Quella riga era divenuta oggetto di curiosità di tutti i giovani nell'autobus avevano passato il tempo a guardarla e ammirarla, poi qualcuno aveva tentato di usarla per rompere la testa al vicino, invece altri l'avevano strofinata chi sui jeans, chi nei capelli dell'amico ed in fine era divenuta oggetto di battute oscene.

La riga era passata di mano in mano fino a tornare nelle mani della minuta ragazzina che trionfante aveva spiegato che quella riga in legno era un cimelio di famiglia era appartenuta a suo nonno, un geometra, armeggiava con lo zaino prima di scendere stringendola con le dita bianchissime laccate dai mille colori.
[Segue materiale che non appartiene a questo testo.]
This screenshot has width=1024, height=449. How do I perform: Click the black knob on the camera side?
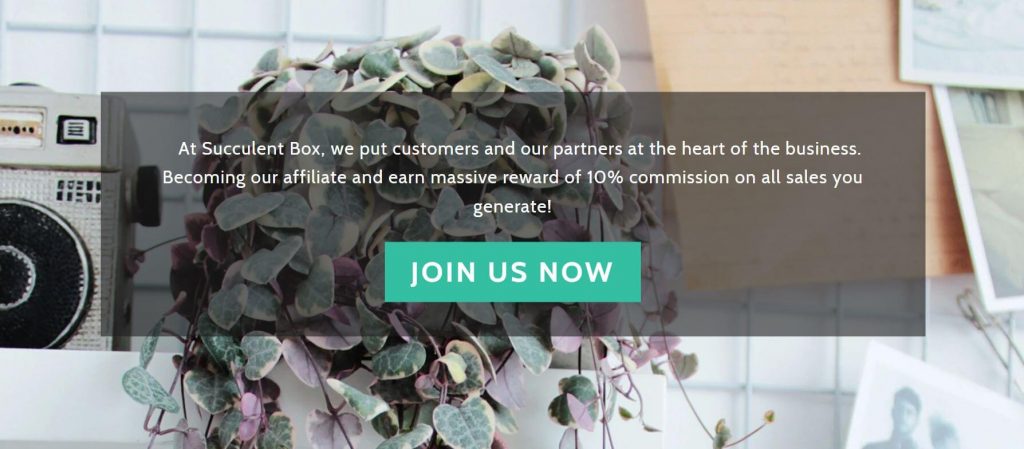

L'ingegnere pensò che aveva solo trentatre anni come Gesù Cristo e tuttavia, anche lui aveva avuto fino a poco tempo fa una riga come quella e che non si sentiva un vecchio. La riga come altre cose l'aveva lasciata nella sua casa nel centro della Sardegna, pensò che la vita di quella ragazza non sarebbe stata crudele come per la maggior parte delle sue amiche che vivevano nel suo paese, niente lavoro, niente casa, niente soldi, niente di niente solo il nulla. Quella ragazza era come loro, minuta e piccola però era nata al nord e che voleva dire una sola parola lavoro.

 

L'ingegnere scese dalla corriera e a tratti osservò la ragazzina ancora una volta con quella riga della lunghezza di un metro che gli ricordava un tempo che non c'era più il tempo dell'attesa di realizzare il suo sogno, perché lui che aveva accarezzato il sogno di un lavoro, di una casa e dell'amore: l'aveva e infondo anche se quella riga era rimasta oltre mare, non si rammaricava perché adesso lui stava vivendo davvero il suo unico semplice sogno: vivere dignitosamente.